A oposição, representada pelos liberais do Partido Popular da Espanha, uma espécie de Democratas no Brasil, não está satisfeita. Em seu entendimento, a saúde é um bem que pode ser perfeitamente atendido pelo mercado. Para eles, melhor seria para o desenvolvimento da Espanha e a saúde de sua população, se o cidadão pagasse pela sua demanda de serviços de saúde. Isso estimularia a atividade produtiva, geraria emprego e renda, e permitiria uma redução dos impostos, com conseqüente estímulo à atividade empresarial. O orçamento público seria reduzido, haveria equilíbrio nas contas públicas e não déficit como ocorre atualmente. A norma para eles não é o direito à saúde. A norma é o atendimento pelo mercado de tudo aquilo que, legalmente, pode ser precificado e vendido no mercado. Essa é a diferença fundamental. O princípio essencial é o da economicidade, da produtividade, da rentabilidade, da lucratividade.

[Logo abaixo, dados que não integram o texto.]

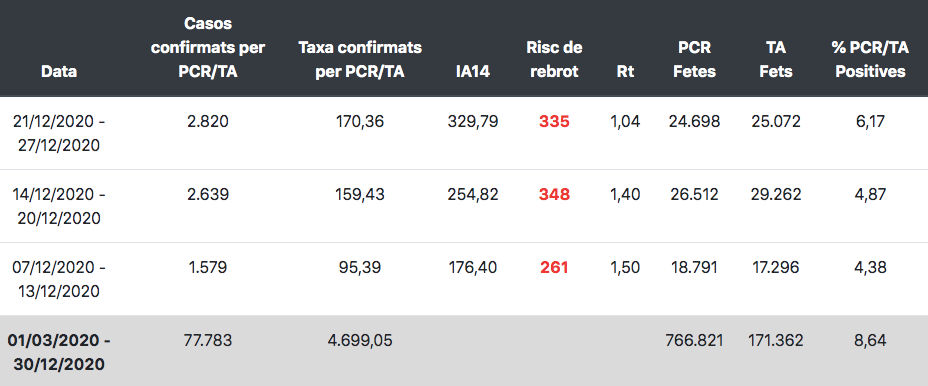
Task: Click the 14/12/2020 - 20/12/2020 date cell
Action: 59,206
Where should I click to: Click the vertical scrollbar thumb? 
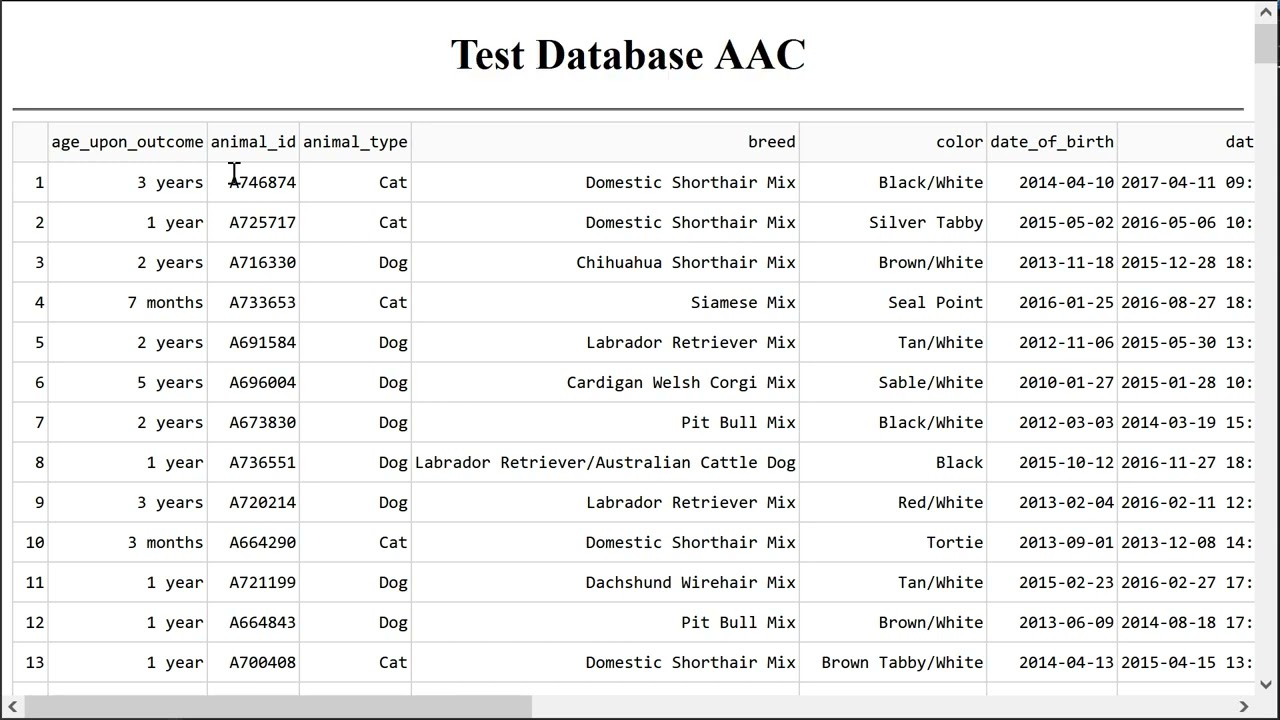[x=1267, y=44]
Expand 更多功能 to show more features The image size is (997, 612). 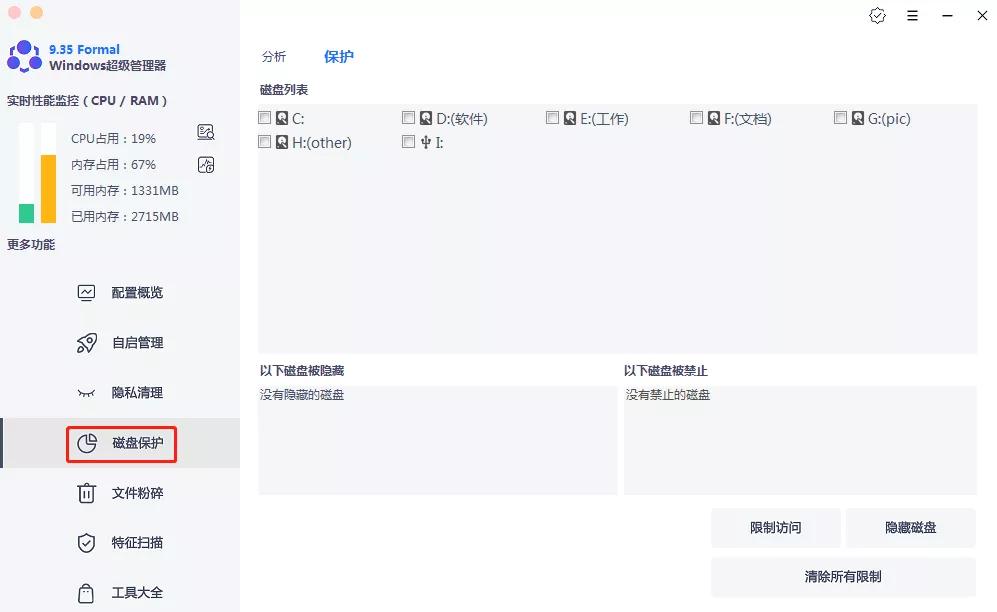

Acho que não preciso dizer qual o meu lado, nesta questão. E você, qual é o seu lado?

Djalma Freire Borges
Prof. Dr. – PPGA/UFRN
Viagem
O professor Dr. Djalma acompanhou a esposa e também Professora Drª Maria Alerte na viagem para Barcelona (Espanha) para que ela obtenha o título de Pós-Doutorado. A viagem aconteceu no dia 11 de agosto do corrente ano e com data prevista para o retorno para o dia 11 de outubro de 2009. Nesse trabalho da Professora está sendo avaliado entre as várias experiências trocadas, a questão da: saúde, estado e mercado com enfoque na experiência bem sucedida em Barcelona.